History of Wolves(7)



Sometimes his mother came out in a ski cap and readjusted the tripod, raising the tube and peering through it herself. She rested one gloved hand on the boy’s head. Then, as the evening turned its last shade, I watched them go inside again. I watched them unwind the scarves from their necks. I watched them cuddle the cats, wash their fingers in the tap, heat water in a kettle. They didn’t seem to have blinds on their enormous triangular windows. I saw their dinner like it was done just for me. I sat on the roof of our shed with my dad’s Bushnell binoculars, turning the sticky barrels, warming my hands against my neck. The kid sat in his cushioned chair on his knees, rocking. The mother barely sat at all. She went to the counter and back, she sliced things on the boy’s plate. She made wedges of green, triangles of yellow, discs of something brown. She blew on his soup. She grinned when he grinned. I could see their teeth across the lake. The father seemed to have disappeared. Where had he gone?


Early spring brought more icicles. They oozed blue-black water from the school roof. They dripped away the afternoons, synced to the ticking clock, then going as fast as my heart, which I could feel when I pressed my fingers to my clavicle. I was doing poorly in school, as always, and as the hockey players dreamed us backward toward December, and the debate kids memorized the reciprocal identities, I watched Lily Holburn get abandoned—one by one—by her friends. She’d always been Number Two in a group of four, but since the start of winter she’d become Number Five. It was hard to pinpoint what had changed. It was hard to say exactly when the rumors about her and Mr. Grierson had started. But by March, a space had been cleared around her—like a forest after a fire—and her silence no longer seemed particularly dumb. It was unsettling. Skank, her old friends sneered, under their breaths, behind her back. It was the same thing they used to say to her face when they were joking with her after class. Because of her ripped-up jeans, because of her cheap tight sweaters. Now they were strictly sweet when forced to acknowledge her. They didn’t laugh when she showed up to class without a pencil, or give her grief for forgetting her lunch. They loaned her money when she asked for it. They handed her toilet paper under the bathroom stall when she was out, whispering, “Do you need more? Is that enough?”

In the halls, though, they walked right past her.

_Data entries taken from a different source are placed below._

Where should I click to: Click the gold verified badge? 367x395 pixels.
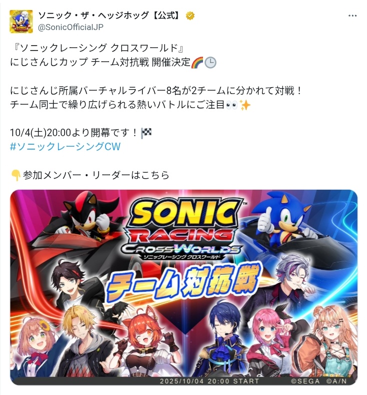pyautogui.click(x=190, y=16)
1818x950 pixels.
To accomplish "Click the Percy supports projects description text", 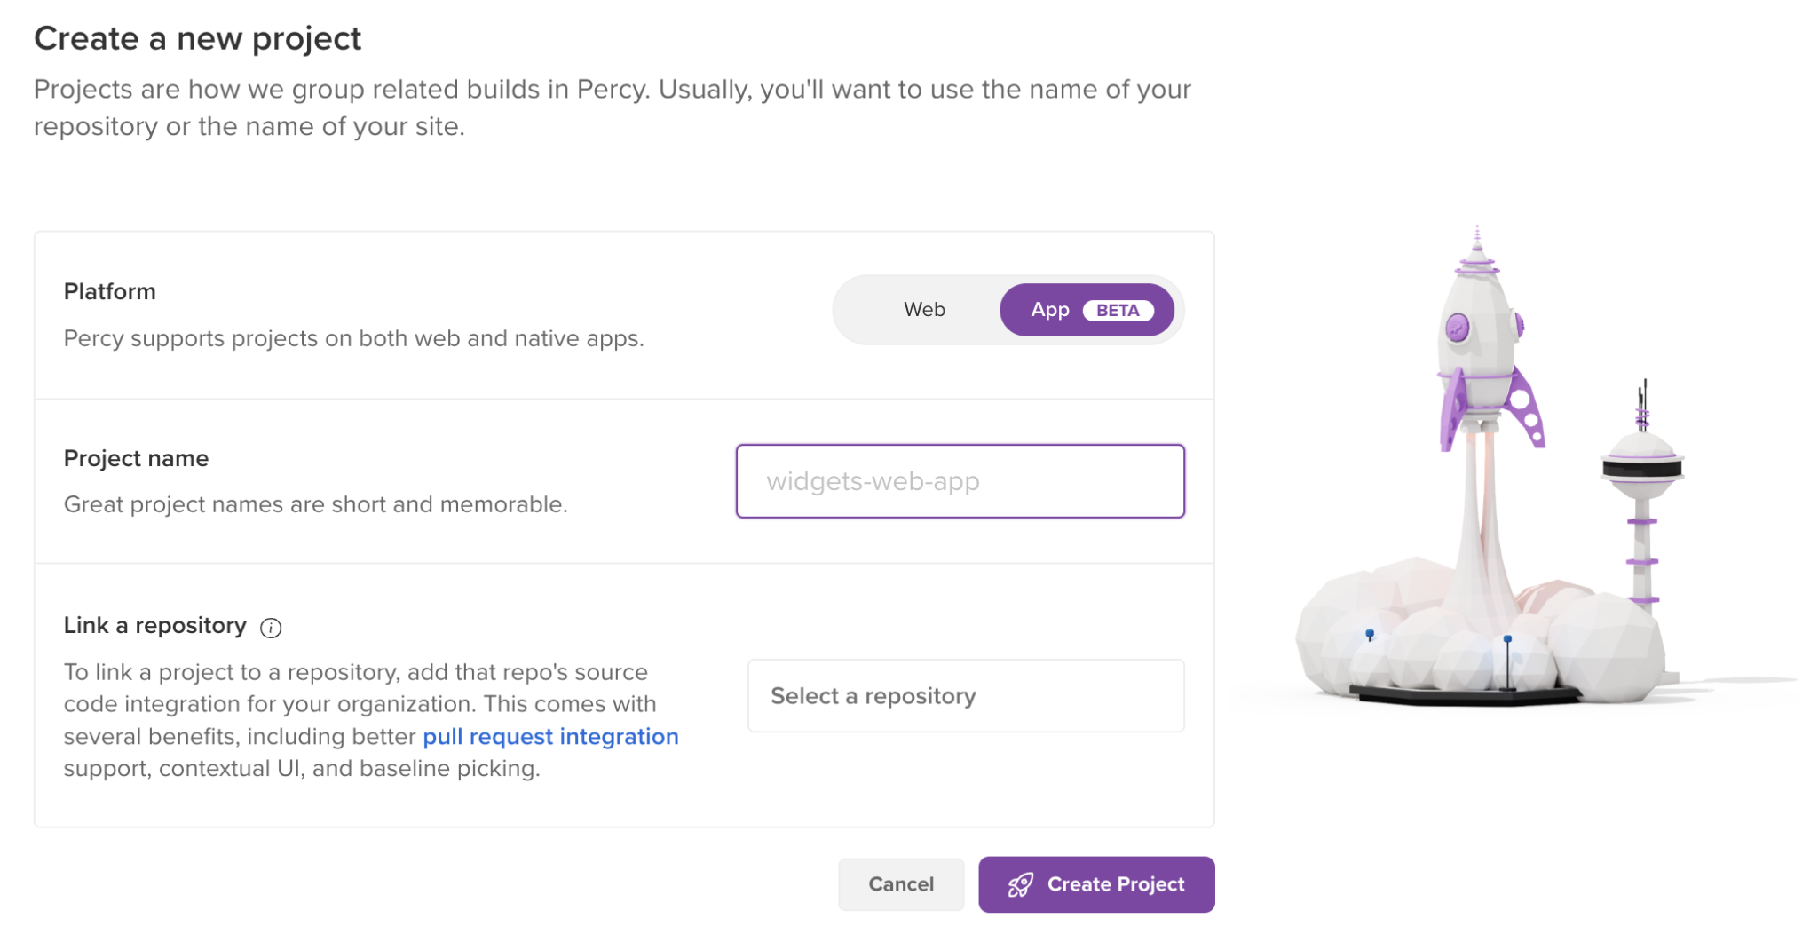I will coord(354,338).
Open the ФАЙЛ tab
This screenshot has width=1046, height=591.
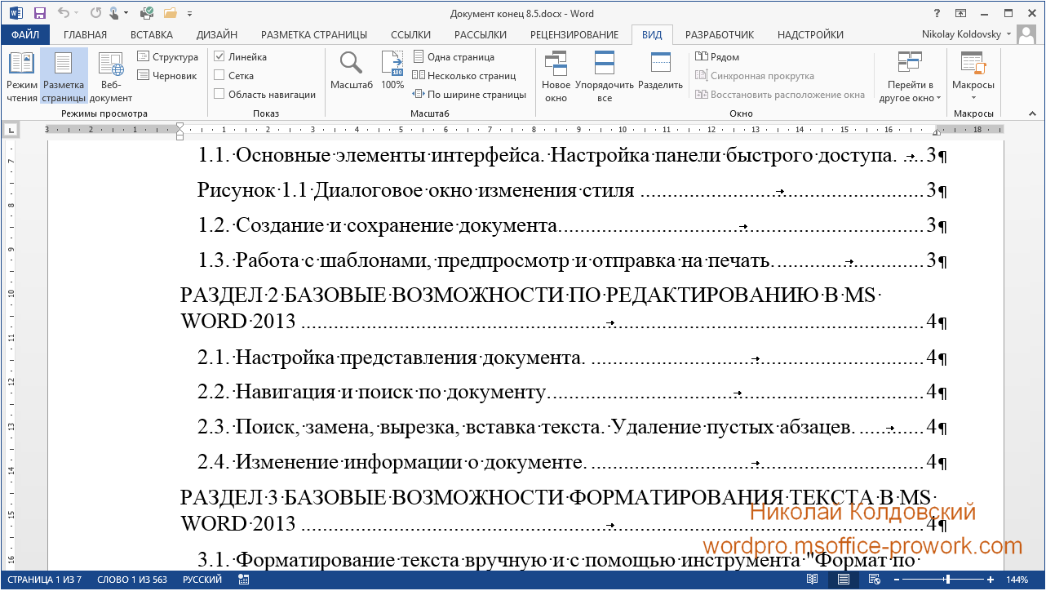click(x=25, y=34)
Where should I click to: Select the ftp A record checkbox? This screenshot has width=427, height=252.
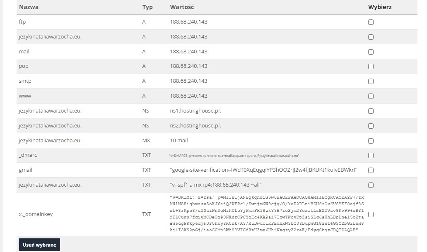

I had news for her. I wrote it on a note, which I passed to her when the stack of worksheets came gliding down our aisle one afternoon: I don’t care what they’re saying about you and Mr. G. It wasn’t that I wanted to defend her—we’d never been friends, we’d never been alone in a room together—only that her name had somehow gotten yoked to Mr. Grierson and I wanted to know why. But Lily never wrote back. She didn’t even turn around to look at me, just hunched up in her seat and pretended to understand square roots.

So I was surprised to find her waiting for me by the back door that day when school let out. She wore an elaborately wound scarf, a red one, and a strange kind of jean jacket that buttoned like a sailor’s slicker from knee to neck. I was caught off guard. As casually as possible, I took out a cigarette and lit it—but when I handed it to her she shook her head and stared out at the glistening, glittering, melting world.

“What a mess,” I said, to say something.

She shrugged—very Lily-like, very sweet—and I felt a twinge of exasperation.

I could see her long white throat peeking from beneath folds of red. It made me glad to see that her jacket was shabby up close, the hem torn and dragging in a puddle behind her. For all her experience, Lily had always struck me as inexplicably innocent. And now she seemed inexplicably superior, drifting just past everyone. Say Mr. Grierson, and up she went. Like a balloon.

I took a chance. I whispered, “What’d he do to you?”

She shrugged again, eyes widening.

“Where?”

“Where?” She seemed confused.

I took a step closer to her. “I knew something was up. I could have warned you.” She wasn’t looking at me, and I could see that her hair had been barretted back so one ear was exposed. That ear was bright red in the cold—shiny and strangely lip-like. I had a new thought. “You made that stuff up.”

Though she didn’t say anything, I knew by instinct I’d hit the mark.

“About you and him.” I swallowed.

“Yep.”

We might have been merely standing next to each other on the curb, waiting for the traffic to pass to go our separate directions. We might have been carefully ignoring each other: me with my cigarette, she with an open can of Coke, which she lifted delicately from her jacket pocket. Still, for the moment, I felt very close to her, and it seemed unnecessary to say anything else. The silence between us filled with possibilities. We could hear the trickling of unseen streams, rivulets coursing down the street and sidewalk. We could hear the salt crystals crunching under car tires. Then Lily shook out her Coke in the snow, and it occurred to me that she’d spoken without any sense of occasion at all. It occurred to me that she’d only told me because I had no one to tell. It was like dropping a secret into a snowbank.

My lips felt clumsy around my cigarette. “It’ll pass, you know. People’s talk.”

She shrugged a third time. “You think so? I don’t think so.” She crushed a lump of slush with her boot, pulled at her scarf till she was pretty as anything, long bent arm cutting geometrical shapes in the sky.